A summary report from the Danish Marine Accident Investigation Board on a fire on board crew transfer vessel World Calima has cited problems that might occur when using a CO2 system in an emergency, mainly because the operation of the system cannot be trained in practice in standard fire drills.
World Calima left Helgoland with a crew of five and 11 technicians on November 15th. The technicians were scheduled to disembark at three windfarm installations. When the master reversed away from one of the wind turbines, CCTV revealed a fire in the engine room. An alarm was raised and the remaining eight technicians on board assembled on the foredeck and donned immersion suits. They were evacuated promptly to a nearby German coastguard rescue vessel.
The master then released the vessel’s CO2 system from the bridge and began to cool the external accommodation bulkheads from the outside with water from the vessel’s fire hoses. However, when he activated the remote control lever for the CO2 installation, he could neither see nor hear whether the system had been released. The mate went down to the CO2 room on the aft of the vessel and activated it manually by pulling a wire directly connected to the valves on the bottles.

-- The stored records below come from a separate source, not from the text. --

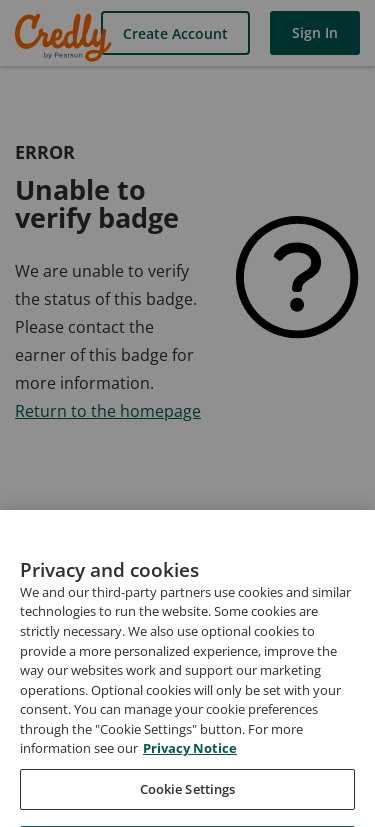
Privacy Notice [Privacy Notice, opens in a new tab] (190, 767)
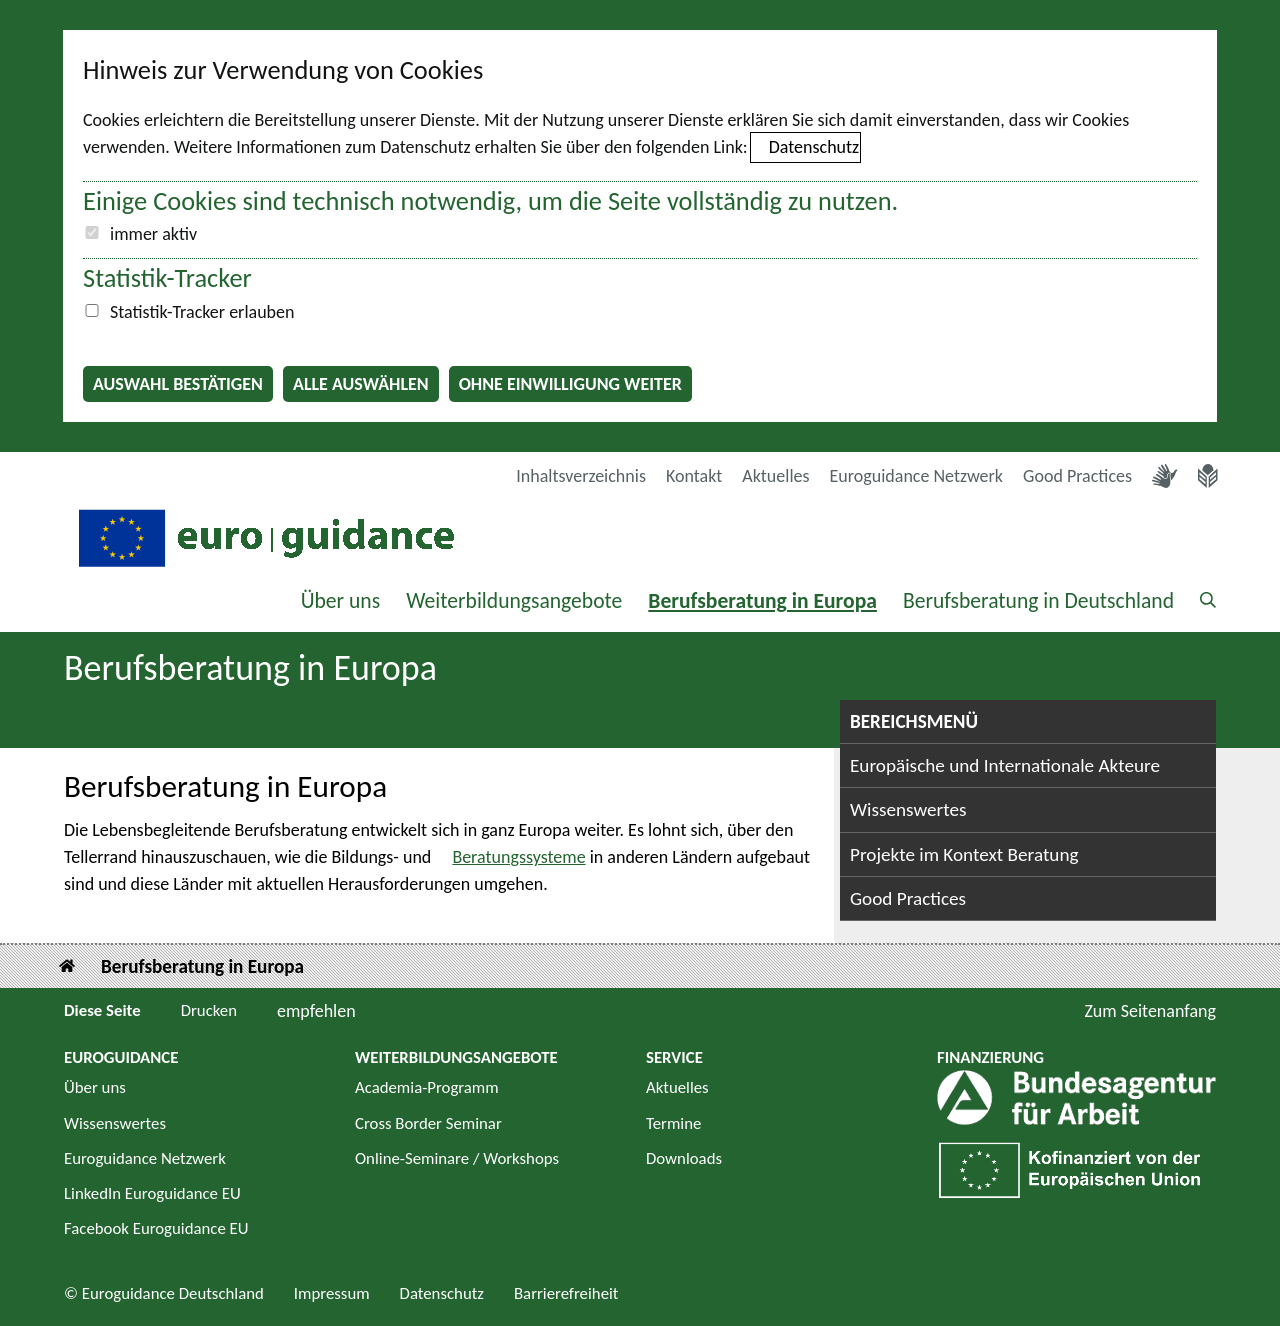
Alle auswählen (361, 384)
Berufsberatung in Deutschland (1038, 600)
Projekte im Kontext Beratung (964, 854)
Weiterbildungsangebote (514, 600)
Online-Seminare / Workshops (457, 1158)
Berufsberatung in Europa (762, 600)
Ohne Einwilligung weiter (570, 384)
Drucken (209, 1010)
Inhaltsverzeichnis (581, 476)
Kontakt (694, 476)
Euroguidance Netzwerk (917, 476)
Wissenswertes (908, 809)
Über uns (341, 600)
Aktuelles (775, 476)
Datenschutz (814, 147)
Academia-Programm (427, 1087)
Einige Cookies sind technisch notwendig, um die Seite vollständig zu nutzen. (490, 201)
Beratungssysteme (518, 857)
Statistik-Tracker (167, 278)
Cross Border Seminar (428, 1123)
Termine (673, 1123)
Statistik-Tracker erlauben (202, 312)
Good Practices (1077, 476)
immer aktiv (153, 234)
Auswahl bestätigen (178, 384)
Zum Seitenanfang (1150, 1011)
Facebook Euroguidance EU (156, 1228)
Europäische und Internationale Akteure (1005, 765)
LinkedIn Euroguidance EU (152, 1193)
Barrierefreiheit (566, 1293)
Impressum (332, 1293)
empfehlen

Because the engine room was filled with smoke, the crew could not monitor the development of the fire with cameras. Instead they had to touch the bulkhead to check whether the temperature was decreasing. After a while, they ascertained that the fire had been extinguished, and World Calima was towed back to Helgoland by the German coastguard.
The investigation identified that the origin of the fire was below a worktable in the engine room, although the source of ignition could not be identified because the area had burned out. The fire had spread to the rest of the table, and the heat from the fire spread on the upper deck in the engine room, causing damage to light fixtures, cabinets and cables.
The investigators said that ships constructed of aluminium were vulnerable to fire because the ship’s structure was eroded rapidly by the effect of heat. As a result, minor fires could develop rapidly into an uncontrollable emergency. The investigation found that it was decisive that an early decision was made to evacuate the technicians and the crew, even though this decision might have exposed the technicians to danger when they were leaving the vessel by means of ladders or jumping into a life raft.
Because the technicians had acquired detailed knowledge about the onboard emergency procedures, they were able to act quickly. This in turn permitted the crew to focus quickly on fighting the fire.
The remote-releasing of the CO2 installation on board was impeded by the fact that it had not been possible to train the practical aspects of its use. Therefore, the training was based on ideas about how the system would function in a real emergency. Furthermore, it was feared that the system would be activated unintentionally.
When the system was operated in stressing circumstances, the risk of incorrect operation increased, and the consequences might be serious, because with fires time was of the utmost importance, especially on board relatively small aluminium vessels.
In this particular fire it had been expected that it would be evident whether the system had been activated. Since it was not clear whether the system had been activated, it was necessary to open the door to the CO2 room and to release the system locally. Doing this without being equipped with a fresh air breathing apparatus was, however, connected with a considerable risk because a suddenly arising leakage could have fatal consequences.
The investigation found that a CO2 system must not only be accompanied by an intuitive manual, but also be accompanied by information stating what was expected to happen when the system was activated. The fire-fighting strategy would also have to contain information about the actions to be made following use of the system.